[Start of section]

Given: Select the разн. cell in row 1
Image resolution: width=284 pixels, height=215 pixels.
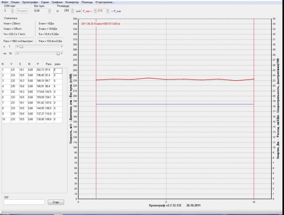Looking at the screenshot, I should pos(58,70).
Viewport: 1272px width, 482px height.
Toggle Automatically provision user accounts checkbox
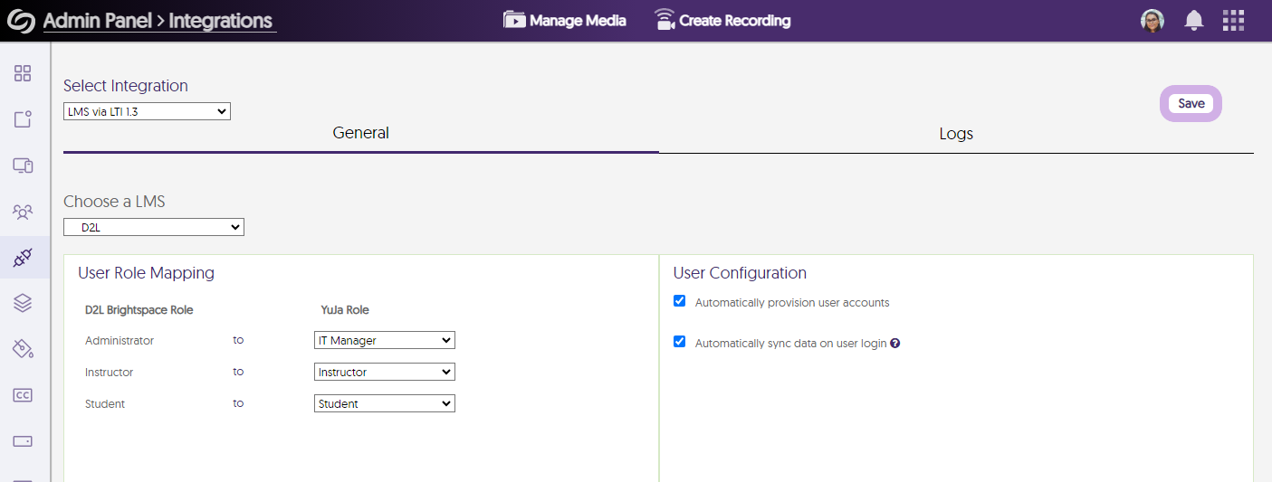point(680,301)
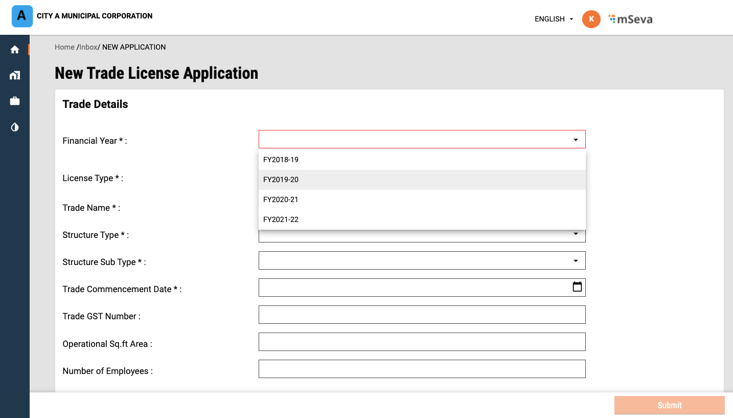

[End of section]

**TASK**
Please set down the lines above word for word and leave out the pictures.

**REPLY TO THE TASK**
Given: Select the разн. cell in row 1
Image resolution: width=284 pixels, height=215 pixels.
Looking at the screenshot, I should pos(58,70).
Viewport: 1272px width, 482px height.
Toggle Automatically provision user accounts checkbox
point(680,301)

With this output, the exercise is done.